The sound on the video was little better than static. The camera had moved unsteadily when it panned. But there was Murph on his tiptoes, staring at the fight, and Dermot Fanning. He heard the yelping of the dog in the static.

“People notice things,” Cully said. “I mean I did, didn’t I?”

“Do they know you did that?”

Cully shrugged.

“They had no problem with you doing this.”

“Here look, wait: that’s you again. Can you see it? Crap screen, I know.”

“Nobody tried to stop you. I find that interesting.”

“…that’s when he had him, he got under his jaw but he kept him rock steady. And over he goes…”

Fanning wasn’t watching. Instead he took in details. Cully’s hairline, a small scar by his ear.

Cully held the phone up closer to Fanning’s face.

“And now look.”

It was a still image when Fanning first looked. Then Cully pushed with his thumb and the clip began. Fanning saw Delaney, the bearded man, close his eyes and then flinch.
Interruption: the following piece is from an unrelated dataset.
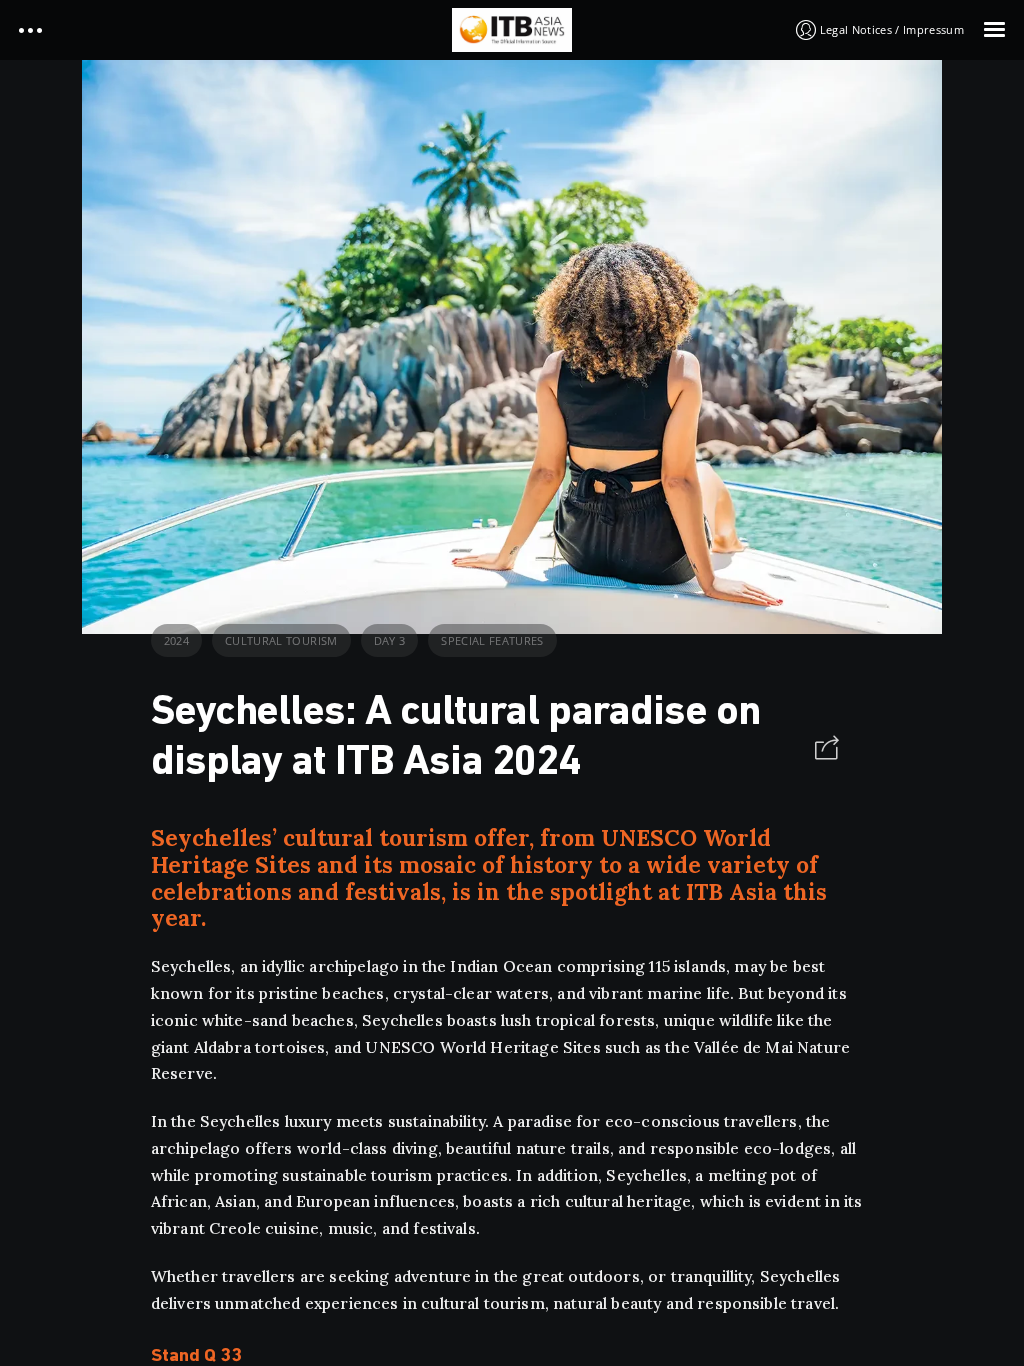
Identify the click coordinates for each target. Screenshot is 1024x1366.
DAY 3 (390, 640)
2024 (176, 640)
In the blocky, shadowed movements behind, a man’s figure shook when the gun went off.

“I missed it,” said Cully. “But you know the rest.”

He folded the phone and let it drop into his jacket pocket.

“Came with its own script,” he said. “You just had to press Record.”

Fanning picked up his glass. His back was tightening up, and he was suddenly aching. The noises in the pub around him seemed different now, sharper, somehow personal.

Chapter 18

Minogue spotted Eilis in the car park, standing by her new Mini. The cold breeze had reddened her eyes. She was smoking. He was disappointed for her, but relieved too. He parked and, skirting the grey, mossy wall that separated the Liaison office from the hulking headquarters and its sprawl of offices built in the 1970s, he made his way toward her.

She was indeed humming. It could be a Buddhist prayer for all Minogue knew. Sparing with words, this widely read and travelled Irish-speaker loner might well be proof positive of reincarnation. She was taking night courses, she told him last month. Spanish, for Peru. Eilis seems to have been serially “disappointed in love” for all the years he had known her.

“Dia dhuit, a stor.”

“God be with you, too, Your Honour,” she replied in Irish. “All well with you and yours.”

“Not bad at all. Considering the times we’re living in.”

There were piled-up grey-brown clouds looming over the trees. He spotted the trailing wires from an iPod hanging from her bag.

“April will be doing us no favours, Eilis, I’m thinking.”

She flicked her head for an answer and she drew on her cigarette. Kilmartin had first hired Eilis for the Murder Squad nigh on twenty years ago. She had applied for an opening in Liaison, telling Minogue later that it had sounded glamorous. Kilmartin had recently admitted to Minogue that he was half-afraid of her yet. He had also asked him if he, Minogue, had ever wondered if Eilis was one of them. Minogue baited him with it, goading Kilmartin to say “lesbian.”

She held out her pack of Gitanes.

“No thank you. Later, when there’s no one looking, maybe.”

“No later for you today, Your Honour. You got marching orders I hear. Someone hors de combat on a case. The Polish matter.”

“Just as you say.”

Eilis’ Munster Irish had revealed to Minogue exquisite nuances of sarcasm and irony that had escaped him before. Kilmartin had always been suspicious of her use of the state’s other official language. He had made irresolute efforts to match her using his own lumpen schoolboy Irish. It had never once been anything but a massacre, of course, and Kilmartin had learned to desist.